▸ **Exercise brief**: Search the records for lines that contain the word "Task". Copy them all.

▸ **Input records**:
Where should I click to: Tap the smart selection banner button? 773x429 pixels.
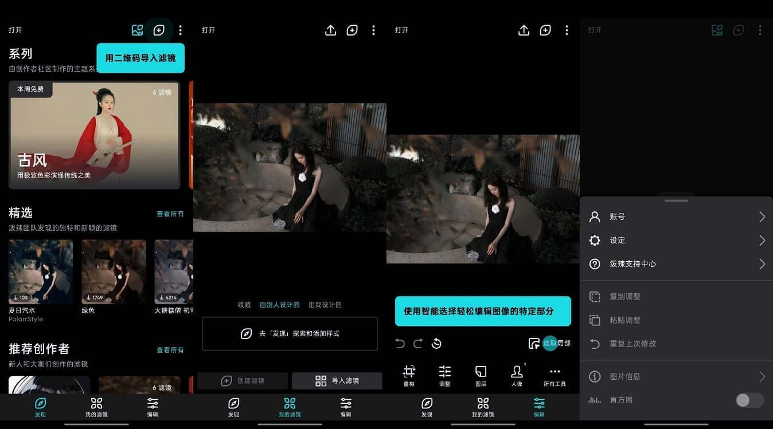483,311
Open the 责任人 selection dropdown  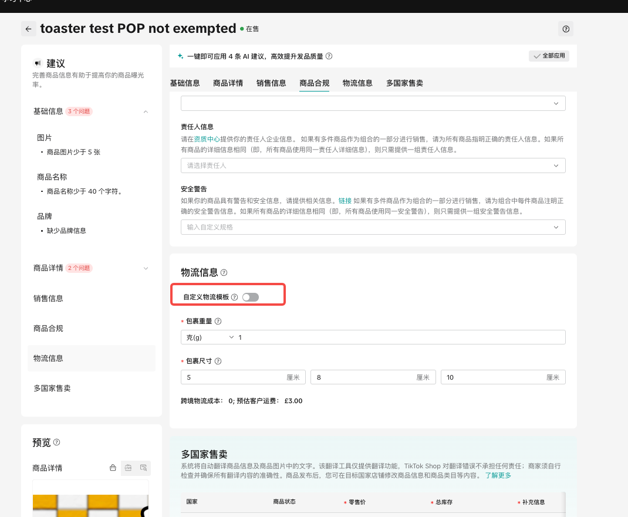click(x=373, y=165)

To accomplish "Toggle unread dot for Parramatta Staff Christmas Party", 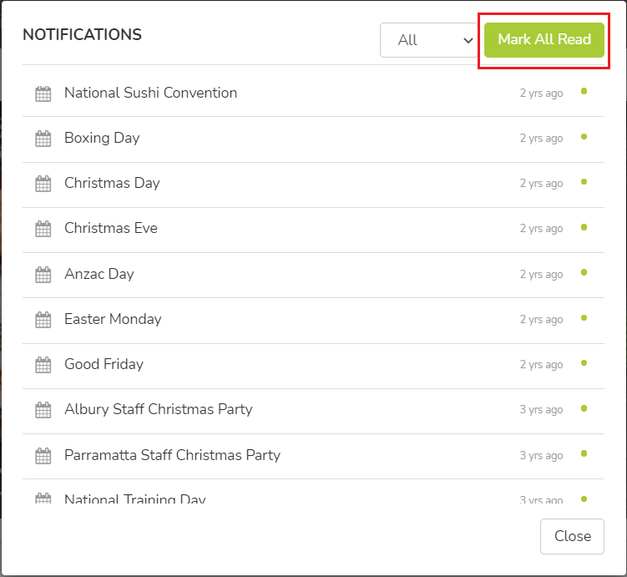I will (584, 453).
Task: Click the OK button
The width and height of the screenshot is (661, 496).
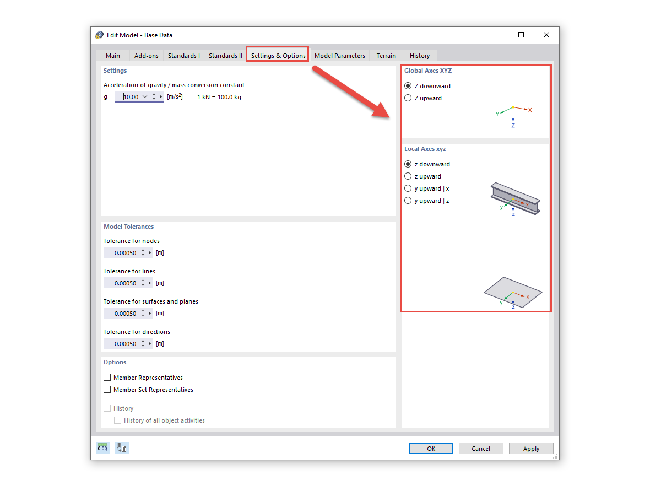Action: [x=431, y=448]
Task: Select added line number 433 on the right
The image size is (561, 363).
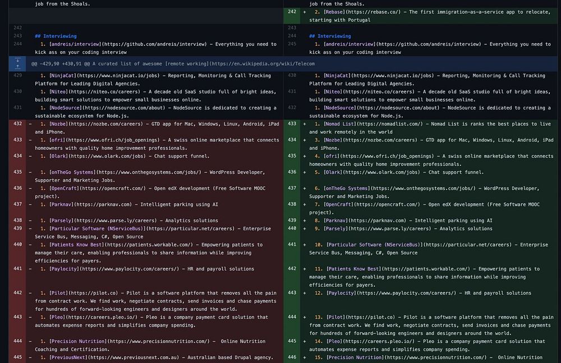Action: (x=292, y=124)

▸ **Answer section**:
Task: Click the OK button
Task: Select added line number 433 on the right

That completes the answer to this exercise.